**What the exercise asks:** All of the data below needs to be set down once more, exactly as written.

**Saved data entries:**
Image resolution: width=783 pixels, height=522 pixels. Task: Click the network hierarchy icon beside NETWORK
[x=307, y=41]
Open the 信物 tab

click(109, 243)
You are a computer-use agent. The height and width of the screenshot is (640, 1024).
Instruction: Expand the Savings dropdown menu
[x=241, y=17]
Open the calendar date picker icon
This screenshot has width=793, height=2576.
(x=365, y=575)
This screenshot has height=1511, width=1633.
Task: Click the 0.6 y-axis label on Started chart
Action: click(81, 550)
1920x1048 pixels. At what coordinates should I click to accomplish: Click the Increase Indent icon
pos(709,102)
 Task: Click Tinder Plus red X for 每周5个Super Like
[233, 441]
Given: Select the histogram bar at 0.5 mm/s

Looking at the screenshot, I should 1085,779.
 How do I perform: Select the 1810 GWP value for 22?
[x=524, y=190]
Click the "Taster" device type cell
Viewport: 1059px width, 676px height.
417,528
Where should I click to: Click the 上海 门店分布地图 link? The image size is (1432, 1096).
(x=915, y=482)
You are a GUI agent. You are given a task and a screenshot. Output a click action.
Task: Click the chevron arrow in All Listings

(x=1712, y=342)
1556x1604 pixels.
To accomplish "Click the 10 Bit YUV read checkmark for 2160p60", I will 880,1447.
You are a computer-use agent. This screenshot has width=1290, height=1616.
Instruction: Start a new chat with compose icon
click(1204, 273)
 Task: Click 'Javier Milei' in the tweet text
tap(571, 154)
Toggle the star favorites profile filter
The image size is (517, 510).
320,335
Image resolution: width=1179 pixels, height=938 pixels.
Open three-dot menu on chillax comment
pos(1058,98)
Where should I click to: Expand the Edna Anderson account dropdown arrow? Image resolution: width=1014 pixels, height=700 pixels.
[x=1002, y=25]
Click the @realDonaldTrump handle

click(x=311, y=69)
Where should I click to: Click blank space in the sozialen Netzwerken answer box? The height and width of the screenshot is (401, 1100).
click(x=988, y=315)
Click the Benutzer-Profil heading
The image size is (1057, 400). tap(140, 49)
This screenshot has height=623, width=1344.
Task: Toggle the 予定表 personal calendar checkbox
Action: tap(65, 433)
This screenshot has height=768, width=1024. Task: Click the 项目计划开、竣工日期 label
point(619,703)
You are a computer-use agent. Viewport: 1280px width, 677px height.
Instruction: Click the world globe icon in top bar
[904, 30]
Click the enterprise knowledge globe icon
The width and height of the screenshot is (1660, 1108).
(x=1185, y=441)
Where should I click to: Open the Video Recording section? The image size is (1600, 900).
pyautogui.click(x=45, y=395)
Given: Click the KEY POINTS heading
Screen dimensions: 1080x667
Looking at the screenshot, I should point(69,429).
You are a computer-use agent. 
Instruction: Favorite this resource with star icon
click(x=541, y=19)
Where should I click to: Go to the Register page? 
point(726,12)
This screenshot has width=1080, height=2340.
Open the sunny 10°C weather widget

**Response to the exercise:**
Image resolution: width=783 pixels, height=522 pixels. Task: Click the network hierarchy icon beside NETWORK
[x=307, y=41]
Open the 信物 tab

click(109, 243)
You are a computer-use agent. The height and width of the screenshot is (640, 1024).
Instruction: Expand the Savings dropdown menu
[x=241, y=17]
Open the calendar date picker icon
This screenshot has width=793, height=2576.
(x=365, y=575)
This screenshot has height=1511, width=1633.
Task: Click the 0.6 y-axis label on Started chart
Action: click(81, 550)
1920x1048 pixels. At what coordinates should I click to accomplish: Click the Increase Indent icon
pos(709,102)
 Task: Click Tinder Plus red X for 每周5个Super Like
[233, 441]
Given: Select the histogram bar at 0.5 mm/s

Looking at the screenshot, I should 1085,779.
 How do I perform: Select the 1810 GWP value for 22?
[x=524, y=190]
Click the "Taster" device type cell
Viewport: 1059px width, 676px height.
417,528
Where should I click to: Click the 上海 门店分布地图 link? The image size is (1432, 1096).
(x=915, y=482)
You are a GUI agent. You are given a task and a screenshot. Output a click action.
Task: Click the chevron arrow in All Listings

(x=1712, y=342)
1556x1604 pixels.
To accomplish "Click the 10 Bit YUV read checkmark for 2160p60", I will 880,1447.
You are a computer-use agent. This screenshot has width=1290, height=1616.
Instruction: Start a new chat with compose icon
click(1204, 273)
 Task: Click 'Javier Milei' in the tweet text
tap(571, 154)
Toggle the star favorites profile filter
The image size is (517, 510).
320,335
Image resolution: width=1179 pixels, height=938 pixels.
Open three-dot menu on chillax comment
pos(1058,98)
Where should I click to: Expand the Edna Anderson account dropdown arrow? Image resolution: width=1014 pixels, height=700 pixels.
[x=1002, y=25]
Click the @realDonaldTrump handle

click(x=311, y=69)
Where should I click to: Click blank space in the sozialen Netzwerken answer box? The height and width of the screenshot is (401, 1100).
click(x=988, y=315)
Click the Benutzer-Profil heading
The image size is (1057, 400). tap(140, 49)
This screenshot has height=623, width=1344.
Task: Toggle the 予定表 personal calendar checkbox
Action: tap(65, 433)
This screenshot has height=768, width=1024. Task: Click the 项目计划开、竣工日期 label
point(619,703)
You are a computer-use agent. Viewport: 1280px width, 677px height.
Instruction: Click the world globe icon in top bar
[904, 30]
Click the enterprise knowledge globe icon
The width and height of the screenshot is (1660, 1108).
(x=1185, y=441)
Where should I click to: Open the Video Recording section? The image size is (1600, 900).
pyautogui.click(x=45, y=395)
Given: Click the KEY POINTS heading
Screen dimensions: 1080x667
Looking at the screenshot, I should point(69,429).
You are a computer-use agent. 
Instruction: Favorite this resource with star icon
click(x=541, y=19)
Where should I click to: Go to the Register page? 
point(726,12)
This screenshot has width=1080, height=2340.
Open the sunny 10°C weather widget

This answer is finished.